Before it could set up a plantation, the government told KAP, it would have to acquire the land from the community. According to local customary law, individual land tenure is exercised by clearing and using forest. When the company arrived, there were still large tracts of unclaimed forest. So KAP encouraged residents to mark out new boundaries, offering a flat fee per hectare.
Some people refused to deal with the company. Others went out and marked off as much land as they could. Those people got paid, the rest got nothing and KAP snapped up the land.
“So what you have is a complete perversion of their land management system, just a recipe for disaster,” Johnson said. “You can see how that would explode into conflict.”
Other disreputable tactics were also allegedly employed. The village’s customary leader said the company offered him bribes to sign off on the concession.
“They said ‘you must sign this, because the head of the village and the head of the subdistrict have signed it and you are the only one who has not’,” the leader, Tongkuy, is quoted as saying in an EIA report published in December. “‘If you sign this, I will renovate your house.’”
Johnson recalled another Central Kalimantan village in which a handful residents wanted to sell, but the chief said no and imposed his will.
“I think what you see is that when you have a really strong individual, or just that kind of strong unity coming from whatever source, the community can remain cohesive,” Johnson said. “Once they drive one division into that, it’s all over.”
As village chief, Masrani could not keep everyone on side. He said that the company hired four Muara Tae residents to spread its gospel and that when he sued the regent for redrawing the borders they helped engineer his dismissal from his post. The regent replaced him with someone from the subdistrict office who didn’t come from Muara Tae and supported the oil palm project.
The dispute has not always been peaceful. The company uses Muara Ponak residents to escort its bulldozers, which have been physically resisted by people from Muara Tae. Sometimes they fight.
“We have been thrown into a collision with Muara Ponak by the company so that we, as enemies in a hostile way, often clash violently,” Masrani said.
Reform it right
Masrani and others continue to challenge the company, though he no longer can use his formal authority to do so. His plan is to organize all the West Kutai villages having problems with First Resources to oppose the company together.

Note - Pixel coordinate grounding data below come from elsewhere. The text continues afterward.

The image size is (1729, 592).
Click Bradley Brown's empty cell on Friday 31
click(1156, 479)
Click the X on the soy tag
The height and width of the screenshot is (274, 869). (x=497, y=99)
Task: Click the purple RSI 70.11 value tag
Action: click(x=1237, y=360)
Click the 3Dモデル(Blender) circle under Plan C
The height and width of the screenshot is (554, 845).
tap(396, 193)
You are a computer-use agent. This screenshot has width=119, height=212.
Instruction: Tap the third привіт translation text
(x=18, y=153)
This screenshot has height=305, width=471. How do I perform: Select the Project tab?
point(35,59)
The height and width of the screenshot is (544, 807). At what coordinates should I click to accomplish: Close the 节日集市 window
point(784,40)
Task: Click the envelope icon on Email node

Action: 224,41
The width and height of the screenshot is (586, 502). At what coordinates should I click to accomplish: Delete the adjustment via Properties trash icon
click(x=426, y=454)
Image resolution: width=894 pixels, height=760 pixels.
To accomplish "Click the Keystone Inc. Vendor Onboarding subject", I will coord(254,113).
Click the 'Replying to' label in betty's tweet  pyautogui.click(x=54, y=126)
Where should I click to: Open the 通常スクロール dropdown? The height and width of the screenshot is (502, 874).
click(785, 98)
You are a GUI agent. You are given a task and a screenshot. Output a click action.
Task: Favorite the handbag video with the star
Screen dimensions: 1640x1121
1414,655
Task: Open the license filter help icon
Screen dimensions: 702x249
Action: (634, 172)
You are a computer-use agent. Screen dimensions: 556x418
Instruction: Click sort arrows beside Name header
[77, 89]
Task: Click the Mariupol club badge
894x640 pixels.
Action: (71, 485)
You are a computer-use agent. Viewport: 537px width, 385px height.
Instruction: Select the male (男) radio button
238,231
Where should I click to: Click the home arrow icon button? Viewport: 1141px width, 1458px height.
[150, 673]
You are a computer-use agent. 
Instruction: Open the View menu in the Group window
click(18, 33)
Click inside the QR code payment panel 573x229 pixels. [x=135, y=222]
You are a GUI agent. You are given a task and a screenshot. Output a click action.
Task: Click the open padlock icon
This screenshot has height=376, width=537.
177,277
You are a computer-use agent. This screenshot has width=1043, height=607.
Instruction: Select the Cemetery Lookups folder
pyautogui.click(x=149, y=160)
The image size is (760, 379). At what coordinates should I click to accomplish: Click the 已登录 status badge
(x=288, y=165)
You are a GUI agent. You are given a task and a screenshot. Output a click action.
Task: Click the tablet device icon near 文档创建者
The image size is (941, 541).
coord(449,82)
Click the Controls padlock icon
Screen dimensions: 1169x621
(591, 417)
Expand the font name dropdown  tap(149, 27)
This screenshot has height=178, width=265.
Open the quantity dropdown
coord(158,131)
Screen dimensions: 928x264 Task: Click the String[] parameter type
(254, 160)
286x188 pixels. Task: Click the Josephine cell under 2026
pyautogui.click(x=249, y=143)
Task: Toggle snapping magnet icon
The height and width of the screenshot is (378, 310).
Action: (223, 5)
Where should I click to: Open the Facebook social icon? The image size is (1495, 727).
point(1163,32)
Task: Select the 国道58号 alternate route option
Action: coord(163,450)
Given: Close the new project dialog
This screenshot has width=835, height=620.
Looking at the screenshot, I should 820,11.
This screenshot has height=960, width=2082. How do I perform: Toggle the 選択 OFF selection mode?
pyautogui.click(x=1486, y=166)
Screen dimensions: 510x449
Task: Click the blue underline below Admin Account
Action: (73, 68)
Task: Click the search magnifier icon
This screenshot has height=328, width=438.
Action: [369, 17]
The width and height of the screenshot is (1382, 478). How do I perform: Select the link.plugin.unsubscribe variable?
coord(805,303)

Part of the problem in Muara Tae and Tumbang Marikoi, as well as in much of Indonesia, is that locals lack documentation for their land claims. That’s why AMAN is helping indigenous groups map out their territory. The government has also embarked on a “One Map” initiative to integrate conflicting licensing and land maps used by Indonesia’s different agencies.
But not all movements to recognize land tenure are created equal. In India and Cambodia, officials had answered the call to protect indigenous rights by doling out individual titles, which can actually do more harm than good, according to Joan Carling, secretary general of the Asia Indigenous Peoples Pact.
“That only makes it easier to divide communities and convince people to sell out,” she said. “Instead of protecting the land, it becomes a means to get it.”
Indonesia, Carling added, should create a mechanism like they have in the Philippines, where indigenous groups can obtain a “certificate of ancestral domain” for collective ownership.
She also called for Indonesia’s central government to set out a national framework to guide regional governments in implementing the Constitutional Court ruling, without which that authority would be prone to “misuse or misinterpretation” at the local level, and for the country’s parliament to finally pass a law on indigenous peoples’ rights based on the corresponding United Nations declaration.
“If there is no clear compatibility of our customary system and the legal system, it will be a source of conflict,” Carling said. “So it’s the legal system that should adjust, that should accommodate our customary system.”